The central space present during the formation of the optic vesicle initially separates the photosensitive inner layer from the pigmented outer layer of the retina. Although this space is resorbed, the apposition of the two retinal layers is tenuous. In fact, the outer pigmented layer becomes more tightly bound to the Bruch membrane, the inner most layer of choroid, and the other choroidal layers than it does to the neural layer.
It is in this potential space, between the pigmented and neural retinal layer, that subretinal effusions can accumulate and produce retinal detachment (Chapter 45).

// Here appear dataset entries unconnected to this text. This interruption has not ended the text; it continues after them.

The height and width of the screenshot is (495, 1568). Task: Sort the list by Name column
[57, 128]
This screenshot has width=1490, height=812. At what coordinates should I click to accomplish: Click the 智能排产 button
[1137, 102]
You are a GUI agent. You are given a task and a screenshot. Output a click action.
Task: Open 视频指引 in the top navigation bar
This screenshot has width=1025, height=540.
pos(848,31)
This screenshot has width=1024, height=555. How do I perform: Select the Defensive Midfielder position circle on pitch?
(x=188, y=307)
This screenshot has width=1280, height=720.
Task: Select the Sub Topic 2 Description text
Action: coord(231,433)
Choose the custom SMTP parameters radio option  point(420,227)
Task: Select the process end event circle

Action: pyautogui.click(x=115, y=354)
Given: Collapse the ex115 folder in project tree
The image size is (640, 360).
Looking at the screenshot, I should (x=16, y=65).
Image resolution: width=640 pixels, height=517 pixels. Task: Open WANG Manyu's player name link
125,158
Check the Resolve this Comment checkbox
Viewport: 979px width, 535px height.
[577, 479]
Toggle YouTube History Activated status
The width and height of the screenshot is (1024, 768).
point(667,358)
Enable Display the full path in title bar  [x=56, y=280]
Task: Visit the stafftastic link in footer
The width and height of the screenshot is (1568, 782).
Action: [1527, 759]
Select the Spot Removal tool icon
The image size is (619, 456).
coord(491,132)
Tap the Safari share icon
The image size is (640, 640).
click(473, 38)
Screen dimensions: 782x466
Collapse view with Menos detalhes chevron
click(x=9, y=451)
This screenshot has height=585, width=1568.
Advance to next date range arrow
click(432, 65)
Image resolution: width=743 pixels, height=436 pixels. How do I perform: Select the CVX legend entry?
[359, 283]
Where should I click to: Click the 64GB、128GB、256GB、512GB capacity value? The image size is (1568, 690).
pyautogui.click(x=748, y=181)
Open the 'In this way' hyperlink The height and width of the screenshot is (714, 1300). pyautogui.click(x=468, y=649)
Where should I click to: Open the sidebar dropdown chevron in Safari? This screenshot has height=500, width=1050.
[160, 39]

The uveal tract is composed of the highly vascular choroid, the ciliary body, and the iris. The entire uveal tract is seen on good-quality, contrast-enhanced MRI (Fig. 44.15). The ciliary body contains the muscles required for accommodation control. The vascular layer of the choroid is composed of circumferential vascular plexuses. The endothelium of choroidal capillaries is fenestrated similar to gastrointestinal endothelium. Nutrients freely diffuse from the choroid across the Bruch membrane to supply the pigmented layer of the retina. The efferent choroidal vessels collect in bulbar vorticose veins, which penetrate the sclera and drain into the superior and inferior ophthalmic veins (Fig. 44.16). As they penetrate the sclera, these choroidal emissary veins along with the ciliary arteries tether the choroid, which limits the extent of fluid accumulation in suprachoroidal effusions and detachments. This provides an anatomic means of differentiating at least some suprachoroidal from subretinal detachments on imaging studies.